"""

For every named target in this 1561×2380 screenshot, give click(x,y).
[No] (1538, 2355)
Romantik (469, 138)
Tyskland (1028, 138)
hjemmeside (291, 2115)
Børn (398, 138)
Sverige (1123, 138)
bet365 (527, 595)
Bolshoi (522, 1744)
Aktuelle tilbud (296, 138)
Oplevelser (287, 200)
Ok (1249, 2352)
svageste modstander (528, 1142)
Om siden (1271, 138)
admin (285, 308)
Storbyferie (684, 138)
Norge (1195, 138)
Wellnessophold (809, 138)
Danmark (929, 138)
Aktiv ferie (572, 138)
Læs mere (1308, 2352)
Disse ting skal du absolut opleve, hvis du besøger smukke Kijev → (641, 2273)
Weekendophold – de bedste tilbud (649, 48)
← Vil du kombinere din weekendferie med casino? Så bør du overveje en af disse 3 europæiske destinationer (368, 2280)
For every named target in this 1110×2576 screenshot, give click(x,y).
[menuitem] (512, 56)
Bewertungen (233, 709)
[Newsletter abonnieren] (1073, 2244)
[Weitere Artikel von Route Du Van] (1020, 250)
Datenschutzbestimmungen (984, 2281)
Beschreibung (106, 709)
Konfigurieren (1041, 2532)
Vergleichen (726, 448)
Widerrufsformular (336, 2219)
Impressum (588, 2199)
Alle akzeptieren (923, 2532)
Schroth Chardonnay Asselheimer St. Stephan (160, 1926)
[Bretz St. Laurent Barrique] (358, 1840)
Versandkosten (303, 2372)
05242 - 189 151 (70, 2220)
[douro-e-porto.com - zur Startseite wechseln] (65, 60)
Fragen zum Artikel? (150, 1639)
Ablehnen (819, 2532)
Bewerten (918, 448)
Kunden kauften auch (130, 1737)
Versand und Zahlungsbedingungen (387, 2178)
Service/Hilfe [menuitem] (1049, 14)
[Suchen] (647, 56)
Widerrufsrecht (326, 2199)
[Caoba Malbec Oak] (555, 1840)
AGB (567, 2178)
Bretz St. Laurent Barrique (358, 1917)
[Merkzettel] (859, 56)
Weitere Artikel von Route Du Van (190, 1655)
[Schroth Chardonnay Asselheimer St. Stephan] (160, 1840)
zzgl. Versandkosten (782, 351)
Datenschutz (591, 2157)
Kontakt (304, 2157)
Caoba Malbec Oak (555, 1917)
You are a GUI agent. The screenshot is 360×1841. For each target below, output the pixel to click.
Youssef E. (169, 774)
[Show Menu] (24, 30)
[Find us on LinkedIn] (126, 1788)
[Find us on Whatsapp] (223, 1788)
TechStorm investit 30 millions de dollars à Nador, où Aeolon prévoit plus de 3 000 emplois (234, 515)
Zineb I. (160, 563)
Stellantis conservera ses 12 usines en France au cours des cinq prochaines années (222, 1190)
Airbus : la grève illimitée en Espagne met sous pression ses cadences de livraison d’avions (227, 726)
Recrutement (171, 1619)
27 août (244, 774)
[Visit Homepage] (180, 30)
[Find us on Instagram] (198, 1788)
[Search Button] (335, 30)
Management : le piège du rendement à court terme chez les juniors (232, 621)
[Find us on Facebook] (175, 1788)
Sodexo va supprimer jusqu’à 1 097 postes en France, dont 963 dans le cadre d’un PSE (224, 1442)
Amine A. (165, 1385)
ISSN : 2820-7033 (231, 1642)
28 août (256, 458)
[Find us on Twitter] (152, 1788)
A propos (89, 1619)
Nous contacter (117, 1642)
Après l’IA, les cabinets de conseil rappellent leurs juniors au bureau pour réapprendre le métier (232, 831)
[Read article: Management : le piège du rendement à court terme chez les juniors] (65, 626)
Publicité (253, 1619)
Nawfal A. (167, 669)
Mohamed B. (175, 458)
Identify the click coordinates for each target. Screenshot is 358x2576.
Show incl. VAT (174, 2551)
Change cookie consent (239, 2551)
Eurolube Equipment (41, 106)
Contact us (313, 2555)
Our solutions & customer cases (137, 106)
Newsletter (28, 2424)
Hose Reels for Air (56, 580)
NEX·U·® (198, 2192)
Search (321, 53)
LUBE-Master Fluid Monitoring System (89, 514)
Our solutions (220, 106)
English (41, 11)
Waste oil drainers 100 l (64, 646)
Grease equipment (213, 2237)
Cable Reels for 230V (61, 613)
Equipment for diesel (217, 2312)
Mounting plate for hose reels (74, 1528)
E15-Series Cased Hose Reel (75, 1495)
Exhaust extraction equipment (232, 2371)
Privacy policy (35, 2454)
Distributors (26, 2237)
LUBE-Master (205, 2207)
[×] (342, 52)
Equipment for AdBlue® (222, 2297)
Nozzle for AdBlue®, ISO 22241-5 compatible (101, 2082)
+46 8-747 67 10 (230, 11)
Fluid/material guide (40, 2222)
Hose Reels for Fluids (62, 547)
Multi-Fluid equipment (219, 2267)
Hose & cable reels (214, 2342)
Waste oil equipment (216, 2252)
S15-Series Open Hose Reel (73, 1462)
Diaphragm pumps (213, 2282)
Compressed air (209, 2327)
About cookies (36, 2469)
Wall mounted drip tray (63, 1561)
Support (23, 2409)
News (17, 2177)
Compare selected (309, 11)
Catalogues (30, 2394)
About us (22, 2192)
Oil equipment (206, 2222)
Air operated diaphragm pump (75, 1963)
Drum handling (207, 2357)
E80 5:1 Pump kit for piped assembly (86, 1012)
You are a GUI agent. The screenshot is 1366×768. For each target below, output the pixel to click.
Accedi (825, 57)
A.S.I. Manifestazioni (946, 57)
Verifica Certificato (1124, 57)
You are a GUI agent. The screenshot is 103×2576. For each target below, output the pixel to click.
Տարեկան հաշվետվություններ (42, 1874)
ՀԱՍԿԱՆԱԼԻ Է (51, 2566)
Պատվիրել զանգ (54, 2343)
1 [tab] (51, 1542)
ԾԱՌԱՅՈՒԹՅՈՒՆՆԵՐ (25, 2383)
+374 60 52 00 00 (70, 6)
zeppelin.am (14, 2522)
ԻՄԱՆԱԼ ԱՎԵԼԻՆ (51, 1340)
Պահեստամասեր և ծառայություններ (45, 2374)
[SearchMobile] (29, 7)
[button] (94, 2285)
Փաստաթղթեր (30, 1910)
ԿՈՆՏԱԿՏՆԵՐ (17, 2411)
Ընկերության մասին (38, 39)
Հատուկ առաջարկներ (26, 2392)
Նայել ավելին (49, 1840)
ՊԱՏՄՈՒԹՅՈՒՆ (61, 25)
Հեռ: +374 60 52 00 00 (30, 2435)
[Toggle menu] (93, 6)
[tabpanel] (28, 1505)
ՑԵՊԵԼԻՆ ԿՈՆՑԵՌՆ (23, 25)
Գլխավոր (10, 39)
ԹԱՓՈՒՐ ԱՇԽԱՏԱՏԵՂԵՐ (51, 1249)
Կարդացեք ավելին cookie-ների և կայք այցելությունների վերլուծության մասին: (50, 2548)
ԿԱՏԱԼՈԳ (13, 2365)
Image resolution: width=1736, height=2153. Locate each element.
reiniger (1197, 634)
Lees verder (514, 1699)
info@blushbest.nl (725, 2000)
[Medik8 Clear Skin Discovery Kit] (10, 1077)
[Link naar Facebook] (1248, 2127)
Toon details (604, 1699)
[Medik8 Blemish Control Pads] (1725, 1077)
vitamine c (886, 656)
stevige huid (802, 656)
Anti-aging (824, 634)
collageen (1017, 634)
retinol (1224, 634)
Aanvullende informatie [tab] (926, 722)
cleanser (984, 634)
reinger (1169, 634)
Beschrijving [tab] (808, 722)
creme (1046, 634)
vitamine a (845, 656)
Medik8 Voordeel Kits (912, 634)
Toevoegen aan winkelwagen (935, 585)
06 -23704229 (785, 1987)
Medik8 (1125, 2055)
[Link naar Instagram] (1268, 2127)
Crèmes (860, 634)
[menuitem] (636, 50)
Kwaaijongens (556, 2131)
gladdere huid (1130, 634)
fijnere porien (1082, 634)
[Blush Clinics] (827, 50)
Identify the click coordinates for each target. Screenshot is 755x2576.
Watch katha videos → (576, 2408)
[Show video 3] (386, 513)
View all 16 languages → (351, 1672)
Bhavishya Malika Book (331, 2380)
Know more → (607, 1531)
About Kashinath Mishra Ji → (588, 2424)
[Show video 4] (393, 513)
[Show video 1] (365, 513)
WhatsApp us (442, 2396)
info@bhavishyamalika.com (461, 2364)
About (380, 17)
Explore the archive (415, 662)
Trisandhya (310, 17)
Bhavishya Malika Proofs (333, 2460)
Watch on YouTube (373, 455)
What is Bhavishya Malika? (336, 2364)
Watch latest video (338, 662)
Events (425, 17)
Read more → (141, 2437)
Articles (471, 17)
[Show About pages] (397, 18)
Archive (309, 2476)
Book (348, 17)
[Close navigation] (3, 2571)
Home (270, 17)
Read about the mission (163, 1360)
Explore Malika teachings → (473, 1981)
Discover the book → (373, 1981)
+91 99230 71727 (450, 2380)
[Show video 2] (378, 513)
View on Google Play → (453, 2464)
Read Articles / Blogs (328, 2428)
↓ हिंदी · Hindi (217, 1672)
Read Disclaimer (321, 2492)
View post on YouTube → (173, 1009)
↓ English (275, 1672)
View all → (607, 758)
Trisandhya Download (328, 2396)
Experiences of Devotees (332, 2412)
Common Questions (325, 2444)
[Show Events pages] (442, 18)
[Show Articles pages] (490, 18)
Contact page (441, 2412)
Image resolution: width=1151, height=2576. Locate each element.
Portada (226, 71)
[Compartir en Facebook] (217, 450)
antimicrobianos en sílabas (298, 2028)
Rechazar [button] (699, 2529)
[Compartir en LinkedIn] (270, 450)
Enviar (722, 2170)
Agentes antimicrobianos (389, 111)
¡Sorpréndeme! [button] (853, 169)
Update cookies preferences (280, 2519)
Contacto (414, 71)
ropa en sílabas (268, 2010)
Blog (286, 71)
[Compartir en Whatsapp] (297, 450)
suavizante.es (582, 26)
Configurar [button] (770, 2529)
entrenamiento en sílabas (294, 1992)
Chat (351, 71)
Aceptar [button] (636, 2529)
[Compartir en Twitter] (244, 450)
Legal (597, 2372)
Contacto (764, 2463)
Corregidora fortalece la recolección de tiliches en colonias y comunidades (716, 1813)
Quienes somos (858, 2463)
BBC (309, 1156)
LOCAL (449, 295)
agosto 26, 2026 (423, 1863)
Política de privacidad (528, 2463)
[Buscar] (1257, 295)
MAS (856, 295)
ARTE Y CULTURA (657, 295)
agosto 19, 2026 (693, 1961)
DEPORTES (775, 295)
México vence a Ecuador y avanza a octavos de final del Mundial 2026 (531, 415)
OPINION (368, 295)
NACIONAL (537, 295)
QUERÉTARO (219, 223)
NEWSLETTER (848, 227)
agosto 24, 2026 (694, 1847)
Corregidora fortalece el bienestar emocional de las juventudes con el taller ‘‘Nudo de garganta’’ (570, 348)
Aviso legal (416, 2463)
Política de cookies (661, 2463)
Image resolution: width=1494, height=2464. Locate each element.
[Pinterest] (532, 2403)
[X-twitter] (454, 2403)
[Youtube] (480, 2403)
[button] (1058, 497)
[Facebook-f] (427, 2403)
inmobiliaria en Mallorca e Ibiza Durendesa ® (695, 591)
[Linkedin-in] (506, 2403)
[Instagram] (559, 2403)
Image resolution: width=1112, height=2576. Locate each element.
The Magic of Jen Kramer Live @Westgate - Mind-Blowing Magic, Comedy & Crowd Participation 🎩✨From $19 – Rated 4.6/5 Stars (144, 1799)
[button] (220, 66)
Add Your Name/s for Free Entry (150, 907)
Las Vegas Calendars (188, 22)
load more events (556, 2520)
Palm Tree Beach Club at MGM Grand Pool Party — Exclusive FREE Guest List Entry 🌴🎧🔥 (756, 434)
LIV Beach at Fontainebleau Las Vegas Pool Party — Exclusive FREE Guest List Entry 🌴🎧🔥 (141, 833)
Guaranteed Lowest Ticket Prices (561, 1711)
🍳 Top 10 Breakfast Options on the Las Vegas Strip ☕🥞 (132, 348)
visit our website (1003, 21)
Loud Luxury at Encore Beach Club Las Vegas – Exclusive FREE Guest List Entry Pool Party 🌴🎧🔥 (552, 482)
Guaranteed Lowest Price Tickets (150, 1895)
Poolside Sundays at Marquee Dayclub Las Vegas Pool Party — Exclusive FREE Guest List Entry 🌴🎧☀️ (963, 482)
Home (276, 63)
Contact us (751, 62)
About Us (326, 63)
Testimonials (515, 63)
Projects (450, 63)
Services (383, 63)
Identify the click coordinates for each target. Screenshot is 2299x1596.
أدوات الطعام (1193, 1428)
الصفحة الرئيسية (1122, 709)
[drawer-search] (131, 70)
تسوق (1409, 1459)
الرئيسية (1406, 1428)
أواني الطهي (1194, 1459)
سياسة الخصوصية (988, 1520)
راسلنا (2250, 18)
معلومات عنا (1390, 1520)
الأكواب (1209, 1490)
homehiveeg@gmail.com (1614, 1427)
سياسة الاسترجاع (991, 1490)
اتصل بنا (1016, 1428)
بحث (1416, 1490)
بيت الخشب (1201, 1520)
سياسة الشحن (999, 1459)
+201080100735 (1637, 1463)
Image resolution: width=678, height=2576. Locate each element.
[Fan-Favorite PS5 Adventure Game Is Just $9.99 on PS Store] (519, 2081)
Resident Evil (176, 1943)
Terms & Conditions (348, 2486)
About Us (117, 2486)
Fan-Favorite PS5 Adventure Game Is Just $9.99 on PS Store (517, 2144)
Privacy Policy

"""

Task description ▸ Quote the data above from the line containing "S15-Series Open Hose Reel (73, 1462)" to the line containing "Oil equipment (206, 2222)", inclusive, and stop.

Solution ▸
S15-Series Open Hose Reel (73, 1462)
Diaphragm pumps (213, 2282)
Compressed air (209, 2327)
About cookies (36, 2469)
Wall mounted drip tray (63, 1561)
Support (23, 2409)
News (17, 2177)
Compare selected (309, 11)
Catalogues (30, 2394)
About us (22, 2192)
Oil equipment (206, 2222)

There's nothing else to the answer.